* **EXERCISE PROMPT**:
Looking at the entries underneath, work out how many lines contain "checkbox". Write only that number.

* * *

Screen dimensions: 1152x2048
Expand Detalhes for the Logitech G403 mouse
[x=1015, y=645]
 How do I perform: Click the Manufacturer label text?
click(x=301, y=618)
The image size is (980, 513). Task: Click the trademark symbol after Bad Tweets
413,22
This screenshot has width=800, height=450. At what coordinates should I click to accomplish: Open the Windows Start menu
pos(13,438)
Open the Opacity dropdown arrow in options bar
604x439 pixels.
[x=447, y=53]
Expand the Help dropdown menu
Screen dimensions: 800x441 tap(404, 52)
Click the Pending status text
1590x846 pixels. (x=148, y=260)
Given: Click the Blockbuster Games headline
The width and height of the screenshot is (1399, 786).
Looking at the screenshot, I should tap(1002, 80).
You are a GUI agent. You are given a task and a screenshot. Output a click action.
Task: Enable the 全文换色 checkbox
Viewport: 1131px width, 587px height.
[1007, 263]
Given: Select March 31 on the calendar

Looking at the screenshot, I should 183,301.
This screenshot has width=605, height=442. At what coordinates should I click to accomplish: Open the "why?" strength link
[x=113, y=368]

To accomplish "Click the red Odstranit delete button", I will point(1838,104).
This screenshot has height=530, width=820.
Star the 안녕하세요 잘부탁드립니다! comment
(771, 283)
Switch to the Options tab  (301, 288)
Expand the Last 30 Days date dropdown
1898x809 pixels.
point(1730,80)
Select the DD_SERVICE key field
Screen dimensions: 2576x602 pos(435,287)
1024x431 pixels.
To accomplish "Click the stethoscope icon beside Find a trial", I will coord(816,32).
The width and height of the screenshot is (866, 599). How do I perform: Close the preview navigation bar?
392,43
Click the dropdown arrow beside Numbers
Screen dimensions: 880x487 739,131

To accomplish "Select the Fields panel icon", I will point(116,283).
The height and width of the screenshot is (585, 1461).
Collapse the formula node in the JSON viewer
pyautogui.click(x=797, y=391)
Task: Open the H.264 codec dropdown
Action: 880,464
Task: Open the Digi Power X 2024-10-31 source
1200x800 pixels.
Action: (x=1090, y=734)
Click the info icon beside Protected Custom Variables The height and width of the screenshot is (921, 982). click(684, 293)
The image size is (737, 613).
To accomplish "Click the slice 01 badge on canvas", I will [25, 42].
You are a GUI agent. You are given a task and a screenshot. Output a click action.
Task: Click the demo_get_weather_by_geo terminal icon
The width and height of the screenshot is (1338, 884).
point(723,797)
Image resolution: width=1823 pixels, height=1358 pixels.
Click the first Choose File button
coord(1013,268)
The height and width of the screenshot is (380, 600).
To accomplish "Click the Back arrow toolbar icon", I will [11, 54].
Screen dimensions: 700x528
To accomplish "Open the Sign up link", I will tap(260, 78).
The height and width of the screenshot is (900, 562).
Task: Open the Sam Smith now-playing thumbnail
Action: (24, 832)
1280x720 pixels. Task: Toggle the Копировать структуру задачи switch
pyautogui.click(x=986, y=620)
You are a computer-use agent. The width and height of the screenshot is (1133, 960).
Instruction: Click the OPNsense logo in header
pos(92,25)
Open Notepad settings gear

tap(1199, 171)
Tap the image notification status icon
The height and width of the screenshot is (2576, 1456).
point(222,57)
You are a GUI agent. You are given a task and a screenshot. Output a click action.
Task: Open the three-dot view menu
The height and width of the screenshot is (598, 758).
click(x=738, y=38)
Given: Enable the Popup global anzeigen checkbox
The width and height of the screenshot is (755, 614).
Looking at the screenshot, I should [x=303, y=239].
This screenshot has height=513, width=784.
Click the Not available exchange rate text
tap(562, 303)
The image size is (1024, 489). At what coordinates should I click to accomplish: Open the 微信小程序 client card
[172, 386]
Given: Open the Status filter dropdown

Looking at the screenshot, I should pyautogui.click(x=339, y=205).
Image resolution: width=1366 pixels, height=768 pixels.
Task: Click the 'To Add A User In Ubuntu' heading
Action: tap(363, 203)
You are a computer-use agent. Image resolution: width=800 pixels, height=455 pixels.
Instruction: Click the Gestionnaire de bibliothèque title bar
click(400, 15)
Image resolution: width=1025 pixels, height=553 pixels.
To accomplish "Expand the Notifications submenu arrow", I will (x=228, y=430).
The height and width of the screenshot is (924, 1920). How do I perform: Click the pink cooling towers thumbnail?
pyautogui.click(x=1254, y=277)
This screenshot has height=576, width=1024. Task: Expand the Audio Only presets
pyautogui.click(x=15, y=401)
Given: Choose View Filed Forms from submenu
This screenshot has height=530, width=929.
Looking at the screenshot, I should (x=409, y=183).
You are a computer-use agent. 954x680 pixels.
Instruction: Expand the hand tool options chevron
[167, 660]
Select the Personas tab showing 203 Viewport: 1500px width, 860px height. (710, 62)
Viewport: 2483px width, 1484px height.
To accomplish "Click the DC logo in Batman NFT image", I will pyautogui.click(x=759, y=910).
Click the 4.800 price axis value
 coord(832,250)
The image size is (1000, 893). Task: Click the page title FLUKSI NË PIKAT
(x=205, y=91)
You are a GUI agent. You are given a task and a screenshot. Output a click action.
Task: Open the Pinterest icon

* * *

* **RESPONSE FOR THIS EXERCISE**:
2